== Segment start ==

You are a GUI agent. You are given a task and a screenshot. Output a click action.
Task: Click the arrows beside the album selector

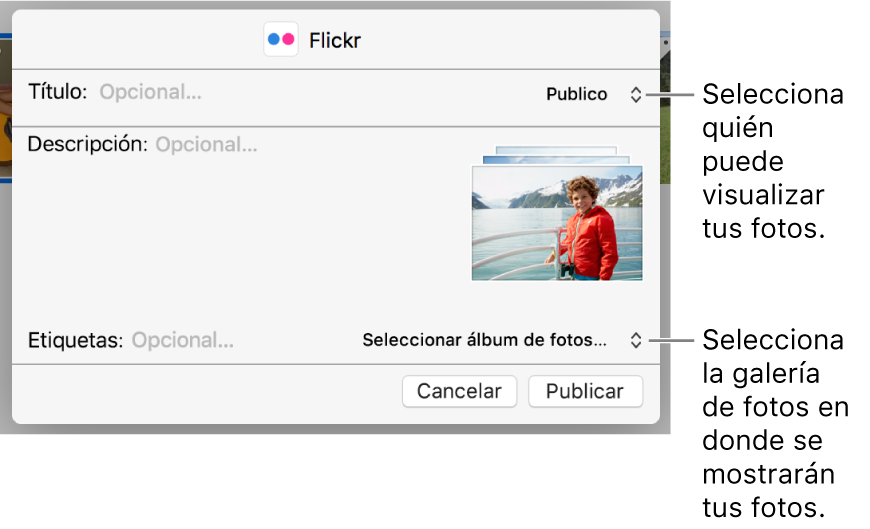point(635,340)
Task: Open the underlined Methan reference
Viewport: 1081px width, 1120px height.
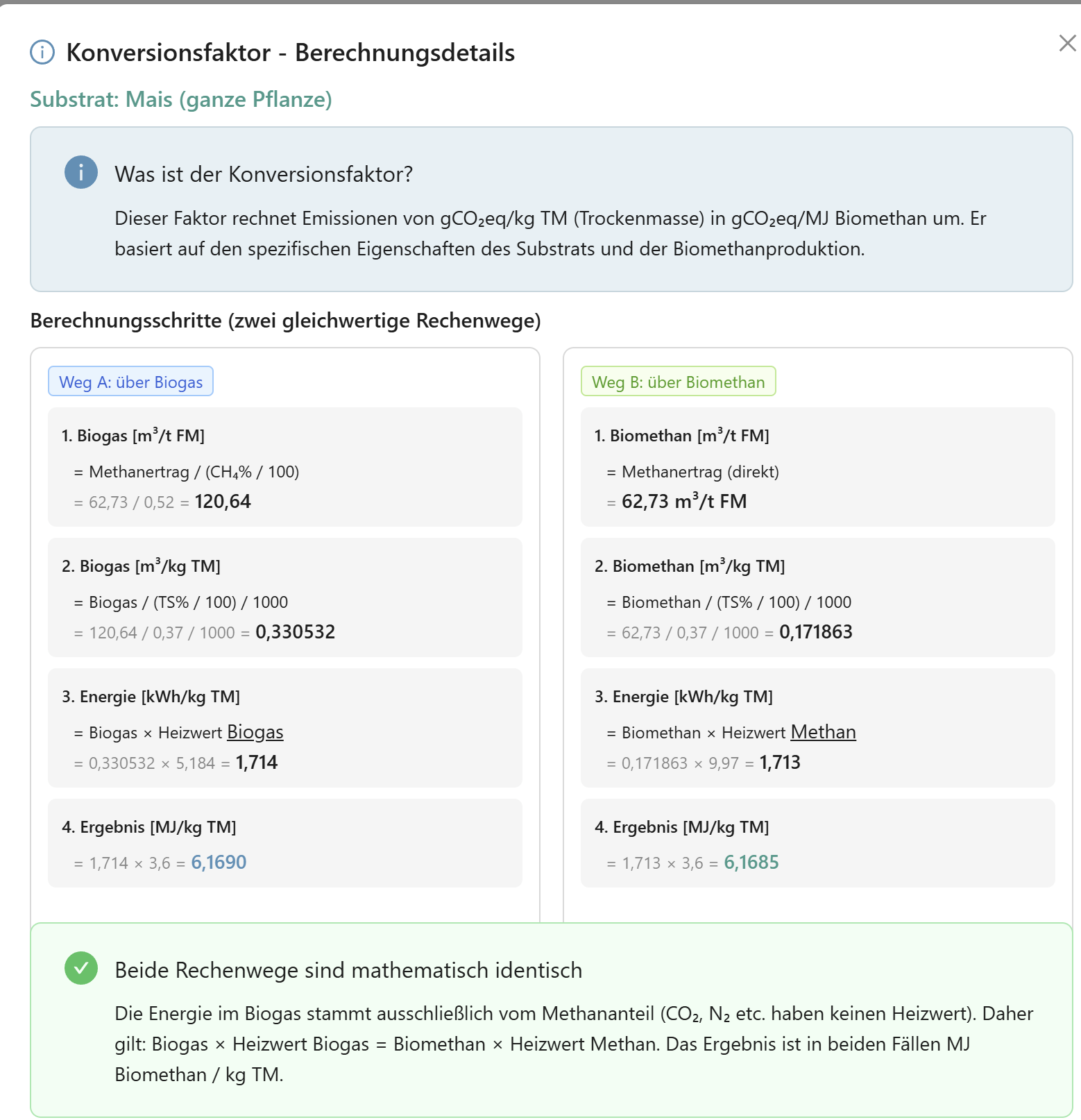Action: pyautogui.click(x=823, y=732)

== Segment end ==

→ **ACTION ITEM**:
Retyping is limited to the line with "Task: Click the" and the lines after it in the material above; give them exactly and leave out the pictures.

→ **OUTPUT FOR THIS TASK**:
Task: Click the arrows beside the album selector

point(635,340)
Task: Open the underlined Methan reference
Viewport: 1081px width, 1120px height.
Action: pyautogui.click(x=823, y=732)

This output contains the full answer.